- Posted by Maryam Namazie
- On September 10, 2001
- 0 Comments
Published in Hambastegi English
September 10, 2001
On 26 August, MS Tampa, a Norwegian ship, rescued 430 plus mainly Afghan asylum seekers on their way to Australia from Indonesia. Though the Tampa had reached Australian waters, the Australian government denied the victims of Taliban’s vile regime their right to seek asylum and land. During the stand off, the Australian government never sent any medical assistance though 10 of the asylum seekers were unconscious on deck and pregnant women were falling ill. Instead, it sent commandos on board and forcibly transferred the asylum seekers to New Zealand and the Pacific state of Nauru where their applications are to be processed. There are reports that the women and children will be processed in New Zealand while the men are to be processed in Nauru.
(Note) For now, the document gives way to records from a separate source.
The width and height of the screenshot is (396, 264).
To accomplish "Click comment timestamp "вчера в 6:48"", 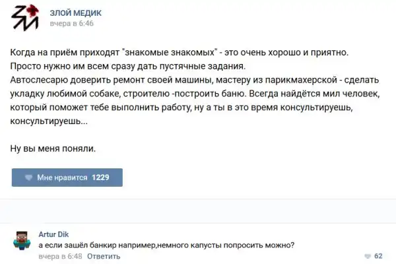I will [60, 255].
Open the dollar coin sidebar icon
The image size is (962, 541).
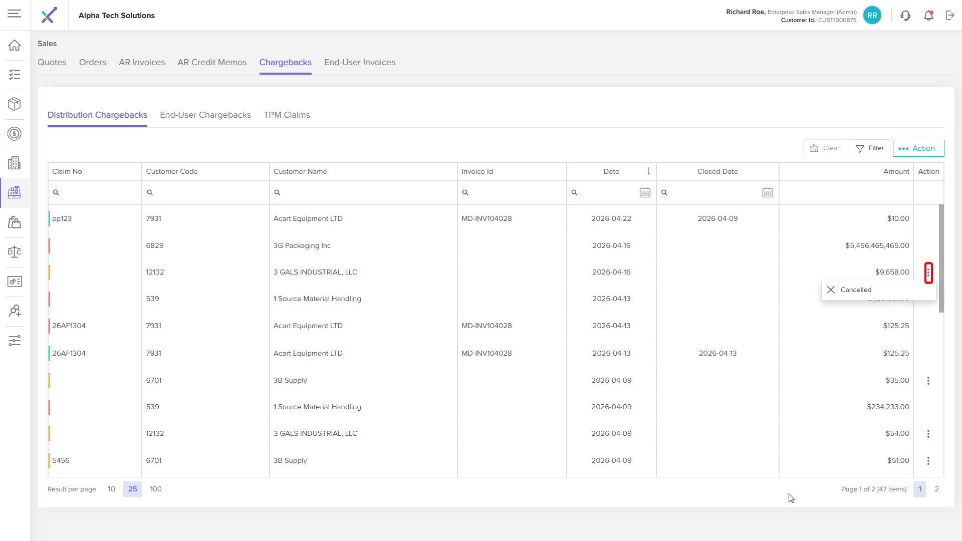click(x=15, y=134)
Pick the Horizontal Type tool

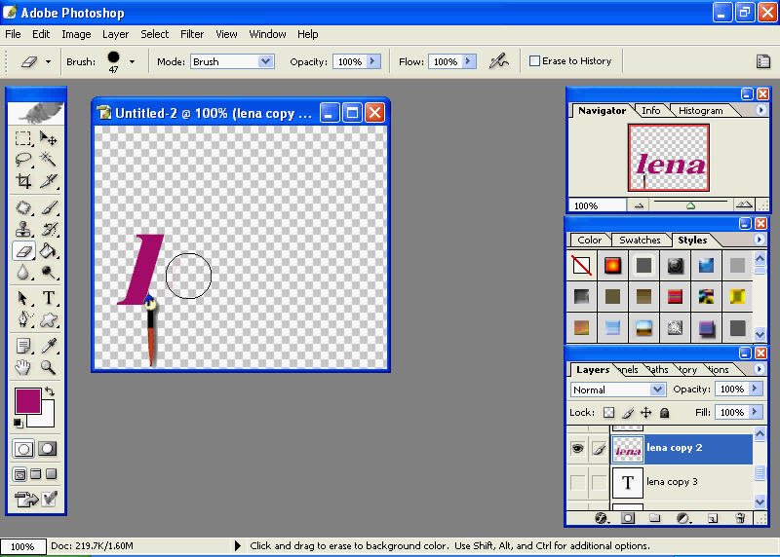pos(48,298)
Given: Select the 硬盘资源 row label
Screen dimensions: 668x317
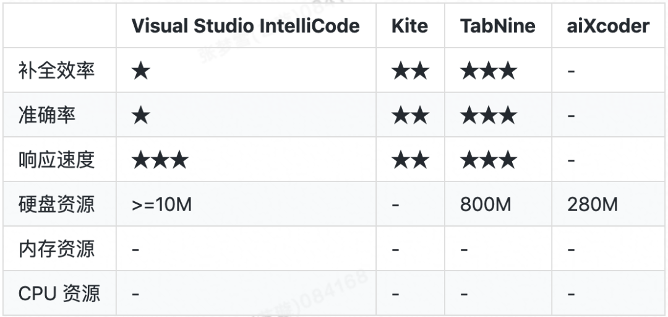Looking at the screenshot, I should tap(56, 204).
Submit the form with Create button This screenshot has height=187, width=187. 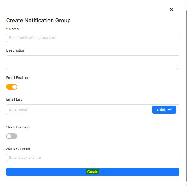[x=93, y=172]
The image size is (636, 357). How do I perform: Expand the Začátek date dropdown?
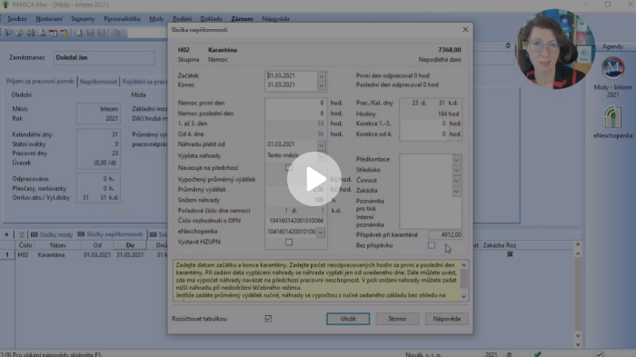pos(322,76)
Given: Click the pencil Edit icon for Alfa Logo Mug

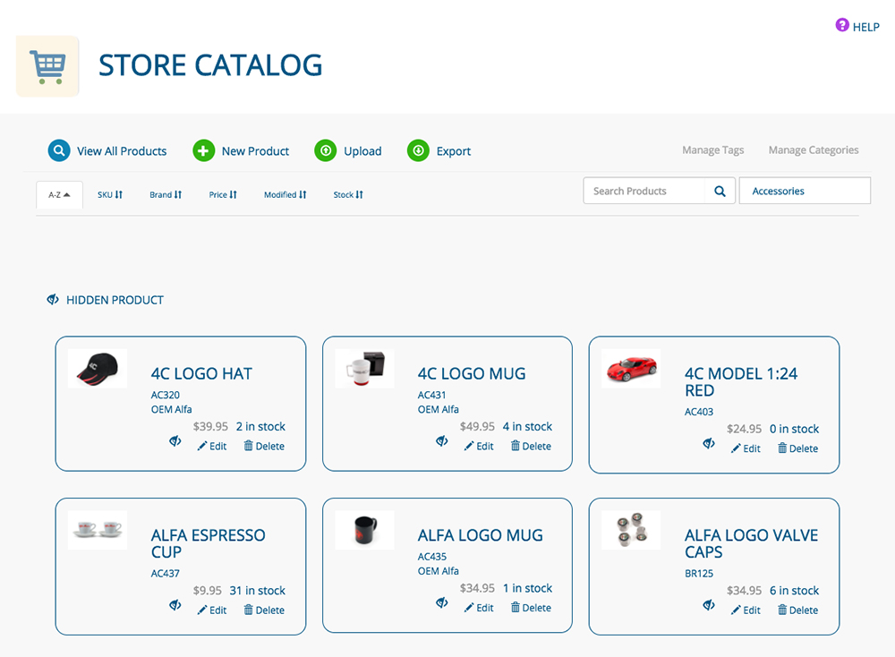Looking at the screenshot, I should 469,608.
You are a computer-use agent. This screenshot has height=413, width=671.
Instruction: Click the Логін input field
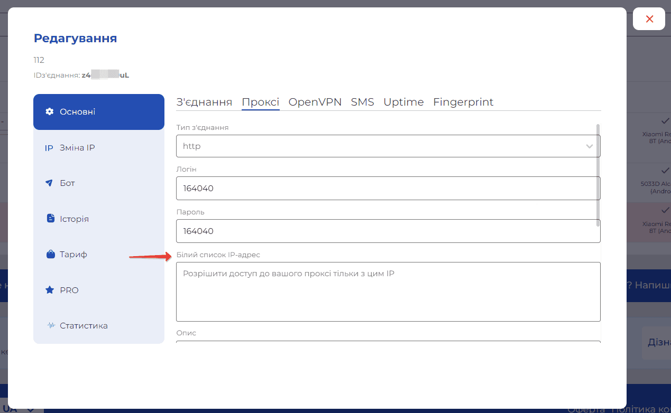(388, 189)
The Australian government, the only Western country in the world with mandatory detention for all asylum seekers without possibility of review, has now set another dangerous precedent in its assault on refugee rights. It has put into practice the recently fashionable notion that asylum seekers should be processed in ‘safe’ havens and only allowed into the West in a regularised immigration-type manner.
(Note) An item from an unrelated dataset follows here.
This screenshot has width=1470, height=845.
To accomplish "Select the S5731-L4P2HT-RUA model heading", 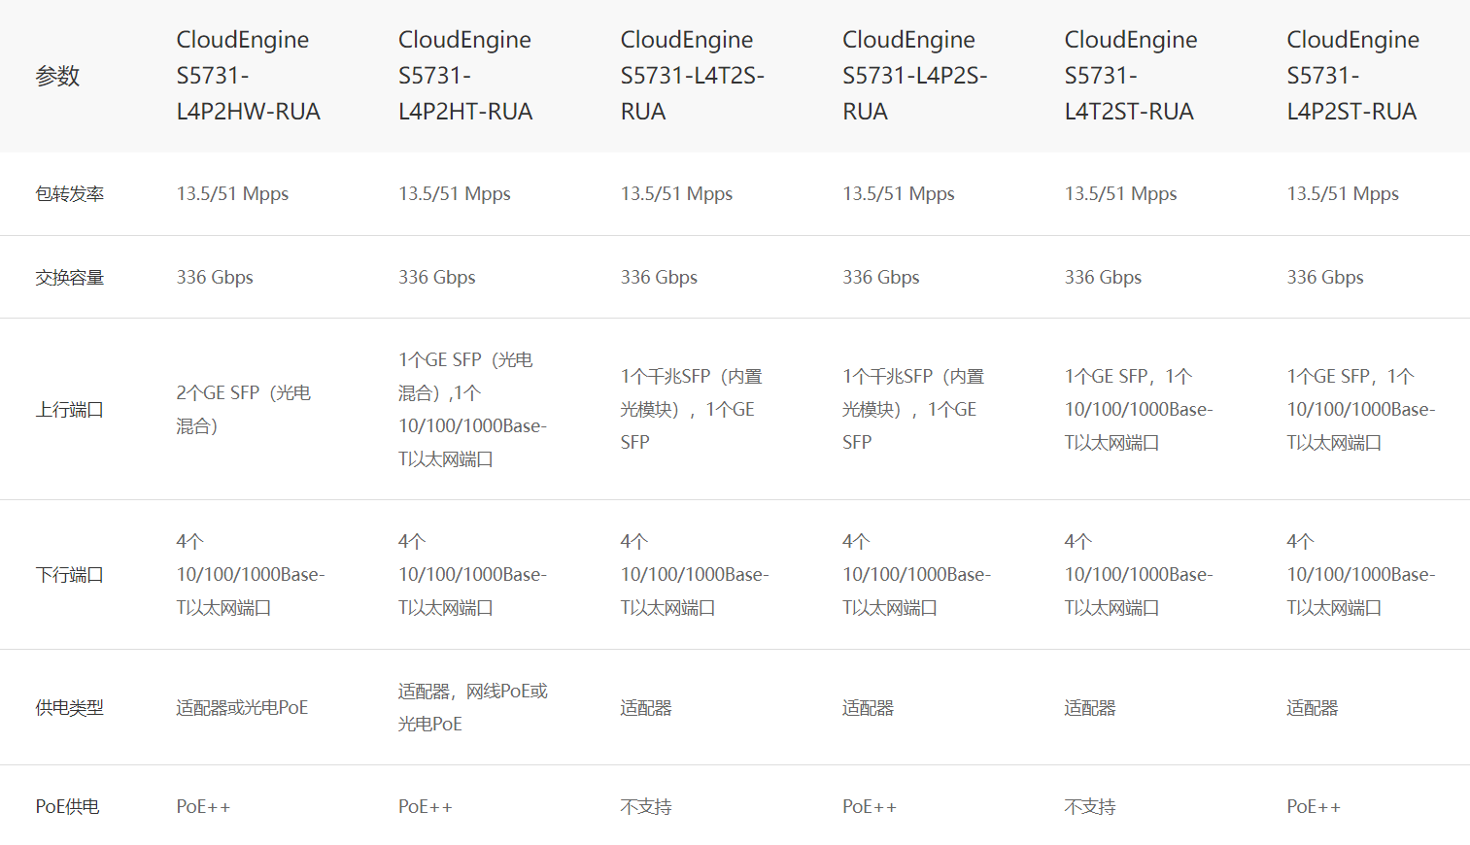I will (465, 76).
The Australian government has rightly been condemned by public opinion. It is this public opinion that has prevented that racist government from directly returning the asylum seekers to Afghanistan. It is again this public opinion, trade unions, progressive, socialist and rights organisations that can and must continue to demand their return and the right to asylum of the 434 asylum seekers in Australia itself.
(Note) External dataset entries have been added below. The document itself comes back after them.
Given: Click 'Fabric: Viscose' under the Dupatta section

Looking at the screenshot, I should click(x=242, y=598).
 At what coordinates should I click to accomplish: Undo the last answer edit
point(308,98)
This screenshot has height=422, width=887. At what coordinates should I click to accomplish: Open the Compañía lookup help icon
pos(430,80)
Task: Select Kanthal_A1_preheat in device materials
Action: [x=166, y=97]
On another front, the UK government is demanding the closure of Sangatte, a substandard refugee camp in Calais, France and calling on the military to stop asylum seekers from entering Britain via the Eurotunnel. Clearly the issue at hand is not Sangatte camp; the Red Cross run camp was created because asylum seekers were gathering in Calais and not vice versa. What, then, is the issue at hand? Why can’t asylum seekers come to Britain?
Some say the flow of people to the UK must be stopped because having ‘so many’ asylum seekers is costly. In reality, it costs 1/5 of 1 percent of government spending or £10.00 per head of population; asylum seekers receive the equivalent of 70% of the insufficient income support provided to UK citizens; the European population is greying and immigrants are needed to sustain the economy, etc. Though accurate, these responses are insufficient when dealing with human beings. Even if it does cost ‘too much,’ asylum seekers, ‘economic’ migrants, ‘illegals,’ have a right to come to Britain and live and work here. Even if Iran and Afghanistan were not ruled by Islamic reaction, even if reactionary nationalist parties did not run Iraqi Kurdistan, they would still have such a right. Rights are not dependant on cost, on polls, on one’s method of arrival…
The right at stake is the right of human beings – and not just those with capital – to move, to live and to work anywhere they choose. And like all rights, it is up to us to demand it, struggle for it and turn this human concept into a societal norm.